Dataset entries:
*** Begin section ***

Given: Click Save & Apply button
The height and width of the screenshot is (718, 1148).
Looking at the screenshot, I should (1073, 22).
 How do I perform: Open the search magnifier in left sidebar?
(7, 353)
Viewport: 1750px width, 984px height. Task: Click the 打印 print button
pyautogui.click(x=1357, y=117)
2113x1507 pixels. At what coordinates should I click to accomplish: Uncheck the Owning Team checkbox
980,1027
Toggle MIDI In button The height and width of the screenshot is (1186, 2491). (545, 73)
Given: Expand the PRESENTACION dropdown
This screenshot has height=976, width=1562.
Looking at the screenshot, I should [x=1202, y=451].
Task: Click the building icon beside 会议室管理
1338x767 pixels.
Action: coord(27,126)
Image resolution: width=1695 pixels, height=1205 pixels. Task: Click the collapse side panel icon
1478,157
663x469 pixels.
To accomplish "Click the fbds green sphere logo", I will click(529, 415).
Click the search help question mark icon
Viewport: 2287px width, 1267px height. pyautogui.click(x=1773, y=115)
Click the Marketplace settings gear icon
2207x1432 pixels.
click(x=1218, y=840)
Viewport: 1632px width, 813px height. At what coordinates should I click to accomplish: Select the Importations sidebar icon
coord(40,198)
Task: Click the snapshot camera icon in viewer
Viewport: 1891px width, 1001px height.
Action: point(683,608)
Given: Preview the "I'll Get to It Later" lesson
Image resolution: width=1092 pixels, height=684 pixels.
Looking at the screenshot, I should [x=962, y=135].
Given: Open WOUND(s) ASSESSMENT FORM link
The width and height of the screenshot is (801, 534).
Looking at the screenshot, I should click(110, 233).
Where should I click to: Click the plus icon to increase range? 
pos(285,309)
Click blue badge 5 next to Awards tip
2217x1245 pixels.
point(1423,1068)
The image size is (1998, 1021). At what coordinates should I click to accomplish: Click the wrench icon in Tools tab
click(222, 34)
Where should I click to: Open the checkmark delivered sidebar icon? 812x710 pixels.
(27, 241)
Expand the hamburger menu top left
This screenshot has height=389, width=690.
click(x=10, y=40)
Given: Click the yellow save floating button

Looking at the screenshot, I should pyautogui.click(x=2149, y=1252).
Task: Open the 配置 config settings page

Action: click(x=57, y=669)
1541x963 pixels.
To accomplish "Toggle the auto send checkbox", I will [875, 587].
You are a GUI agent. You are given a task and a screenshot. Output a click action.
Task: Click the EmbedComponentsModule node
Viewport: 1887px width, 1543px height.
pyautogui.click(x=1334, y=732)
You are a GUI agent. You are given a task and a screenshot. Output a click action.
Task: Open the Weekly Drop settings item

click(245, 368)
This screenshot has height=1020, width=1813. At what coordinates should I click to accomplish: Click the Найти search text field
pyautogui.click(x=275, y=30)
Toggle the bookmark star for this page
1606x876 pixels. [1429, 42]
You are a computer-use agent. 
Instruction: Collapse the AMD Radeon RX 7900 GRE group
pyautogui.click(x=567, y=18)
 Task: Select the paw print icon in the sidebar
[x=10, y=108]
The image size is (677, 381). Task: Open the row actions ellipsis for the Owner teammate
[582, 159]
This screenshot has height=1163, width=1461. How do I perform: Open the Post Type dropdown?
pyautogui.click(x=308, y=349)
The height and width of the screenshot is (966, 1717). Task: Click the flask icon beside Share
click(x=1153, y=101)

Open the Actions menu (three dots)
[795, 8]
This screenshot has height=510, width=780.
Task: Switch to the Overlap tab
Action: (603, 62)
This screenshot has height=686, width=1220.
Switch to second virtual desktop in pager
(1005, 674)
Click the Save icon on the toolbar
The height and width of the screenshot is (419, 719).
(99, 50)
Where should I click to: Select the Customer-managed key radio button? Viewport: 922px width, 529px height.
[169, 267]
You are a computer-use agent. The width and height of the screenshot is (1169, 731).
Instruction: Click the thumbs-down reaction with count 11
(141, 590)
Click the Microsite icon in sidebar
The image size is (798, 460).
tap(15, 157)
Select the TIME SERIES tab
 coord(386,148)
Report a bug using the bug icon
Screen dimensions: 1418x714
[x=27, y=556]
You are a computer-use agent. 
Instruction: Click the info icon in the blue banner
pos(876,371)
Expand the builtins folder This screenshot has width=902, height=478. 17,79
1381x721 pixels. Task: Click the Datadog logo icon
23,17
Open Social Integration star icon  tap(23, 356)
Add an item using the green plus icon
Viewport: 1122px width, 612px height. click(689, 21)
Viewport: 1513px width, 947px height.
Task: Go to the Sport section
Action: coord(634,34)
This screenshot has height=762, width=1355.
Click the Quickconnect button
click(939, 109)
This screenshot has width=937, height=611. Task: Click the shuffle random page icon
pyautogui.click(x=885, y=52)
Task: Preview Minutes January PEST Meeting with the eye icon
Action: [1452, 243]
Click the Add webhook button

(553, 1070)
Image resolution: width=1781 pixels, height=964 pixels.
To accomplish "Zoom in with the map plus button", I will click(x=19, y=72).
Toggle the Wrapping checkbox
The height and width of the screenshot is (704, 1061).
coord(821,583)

*** End section ***

Exercise instructions -> Take every line from the data that includes the word "Expand".

Solution ->
Given: Expand the PRESENTACION dropdown
Expand the hamburger menu top left
Expand the builtins folder This screenshot has width=902, height=478. 17,79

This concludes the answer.